I have the distinct honour of being Dawn’s very first PhD student – a badge I wear with pride, particularly because I was so fortunate to work with Dawn. Dawn was a wonderful supervisor: brilliant but thoughtful, always available for her students, and incredibly supportive. I began my time at MIRC with the intention of understanding why the elderly are more susceptible to S. pneumoniae infection. As we continued building upon prior findings, this project naturally progressed into a study of the effects of age-associated inflammation on the aging process. I was very lucky, because at the end of my studies, my body of work managed to tell a story about the interactions between many different aspects of immunity and aging, including the role of pro-inflammatory cytokines in the aging process, the dysregyulated responses these cytokines lead to in the elderly during bacterial infection, the contribution of the gut and internasal microbiomes to aging, and how different types of immune cells (including Dawn’s beloved macrophages) fit into all this.
As a litigation associate at a large Toronto Bay Street firm, my job is fast-paced, exciting, and demands a large amount of brainpower. I have the chance to engage in fascinating, high-profile work on a daily basis. But I am thrilled to work on even the smallest of cases, because it’s really the prospect of being able to serve my clients’ needs and advancing their cause to the best of my ability that gets me up in the mornings. I spend much of my time mulling how to overcome problems and tailoring the solutions to address them, be they simple and elegant ones, or creative, out-of-the box ones. The diversity of my work is another bonus: I see a broad array of cases on a regular basis, ranging from what you would expect given my background – intellectual property, including patent, copyright, and trademark matters – to things far beyond the scope of my scientific roots. Some of the issues I have worked on have touched on constitutional law, class actions, employment law, securities law, aboriginal law, and property law. Additionally, I love the advocacy part of being an advocate. Starting with compiling the legal research and factual evidence necessary to build a case, and ending with the culmination of years of work in the form of written and oral arguments before a court, I enjoy the whole process.
While completing my doctoral studies, Dawn and I sought a patent relating to some of the research I was working on. This experience provided me with exposure to the intersection between law and science. I was able to assist with the patenting process, through which I realized how readily the skillset I had gained in graduate school translated to the legal field. At first, I went into law for practical reasons: with my background, I knew I could find work on the transactional side of intellectual property matters, and three years of law school with a guaranteed job at the end appealed more to me then pursuing a post-doc for an indeterminate amount of time. But as it turned out, I fell in love with the law: the way in which the common law evolves in a very logical, principled, but people-sensitive manner; how advancing a case is all about learning from the past by applying it to the present, while thinking about the implications for the future; and, the way that the law is all-encompassing and far-reaching, touching every aspect of our lives. I got bit by the litigation bug in particular, because of the meaningful way litigation allows you to interact with general, established legal principles in the context of your client’s specific case, while potentially influencing cases yet to come.
My time at MIRC was invaluable in setting me up for success in a career in law. My graduate studies embedded in me a great sense of discipline, which is essential in law. My experiences of working in large teams at MIRC, where I organized and implemented projects with many moving parts and deadlines, have prepared me for doing the same in law. Although the subject matter may be different, the people management and project management skills required are the same. Additionally, much of the law is about examining precedents and applying them to solve your client’s problems; I use the analytical, critical thinking, and problem-solving skills that I developed at MIRC every day in my legal practice. Finally, as an advocate, I draw regularly on my oral and written communication skills, which I honed through many opportunities at MIRC to present findings orally and draft research articles.

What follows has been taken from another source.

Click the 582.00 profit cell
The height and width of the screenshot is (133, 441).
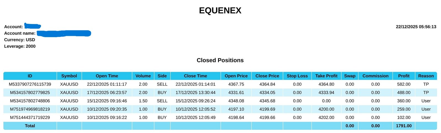pyautogui.click(x=404, y=84)
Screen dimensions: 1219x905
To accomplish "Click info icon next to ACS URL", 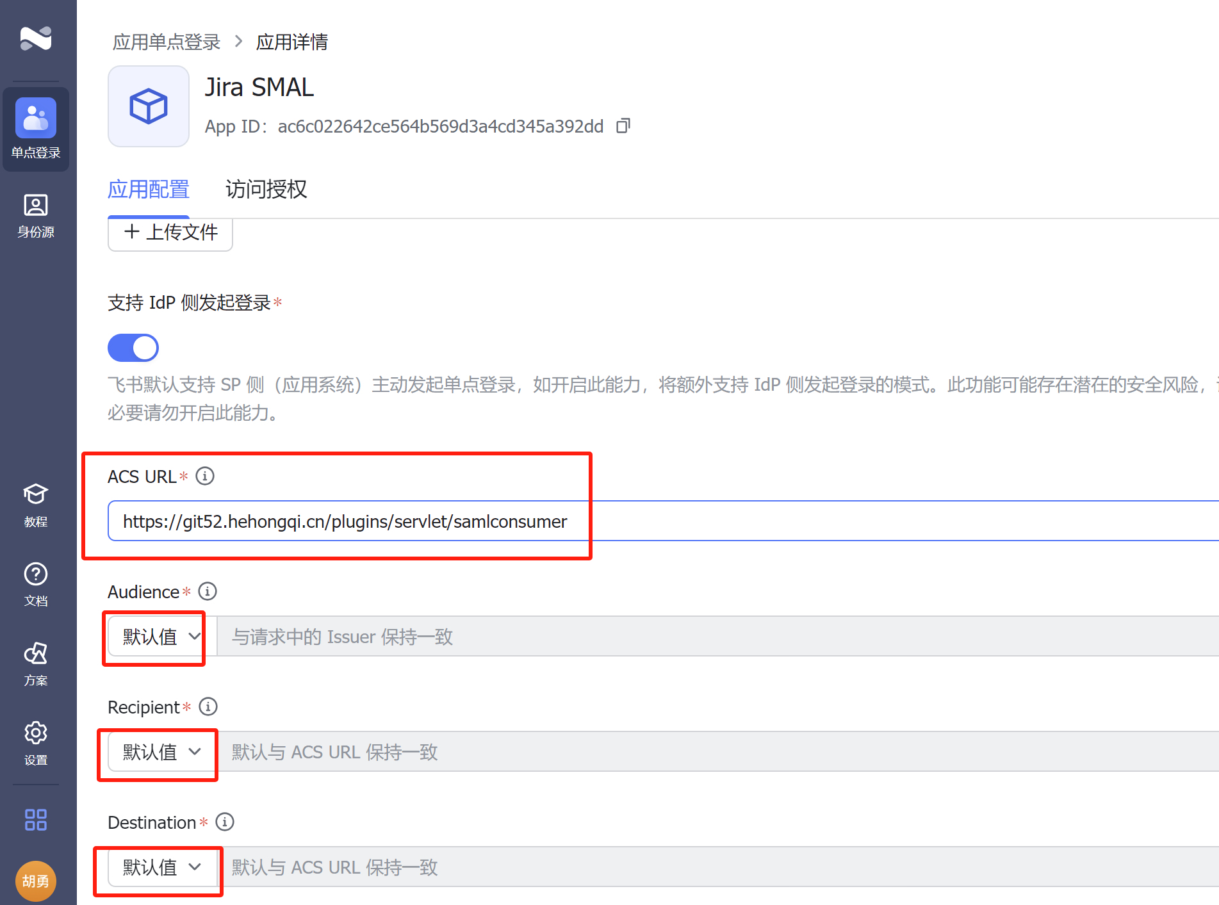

MIRC fosters a wonderfully collaborative atmosphere that really is unique. From daily group lunches in the atrium to weekly Frisbee with the Biohazardiscs, my favourite memories from my time at MIRC (and I can’t pick just one!) all revolve around the people I interacted with. It was always nice knowing that, even if I was stuck working late and ran into a wall, someone in my lab our one of the many labs just next door would be around and willing to lend a hand.
When it comes to career opportunities, and thinking about what you will do after graduate school, keep an open mind. It may seem like the path from graduate school to a career in academia is the only viable option – but it really isn’t! It wasn’t until I began exploring my options in a career in law that I realized just how wide the horizon was. Although my graduate studies have formed the foundation for a successful transition into law, it was thanks to a willingness to embrace a path less travelled (and of course thanks to a very encouraging supervisor in the form of Dawn) that I found a career that is perfectly well suited to my ambitions and interests. Making the jump was scary, but I haven’t looked back since.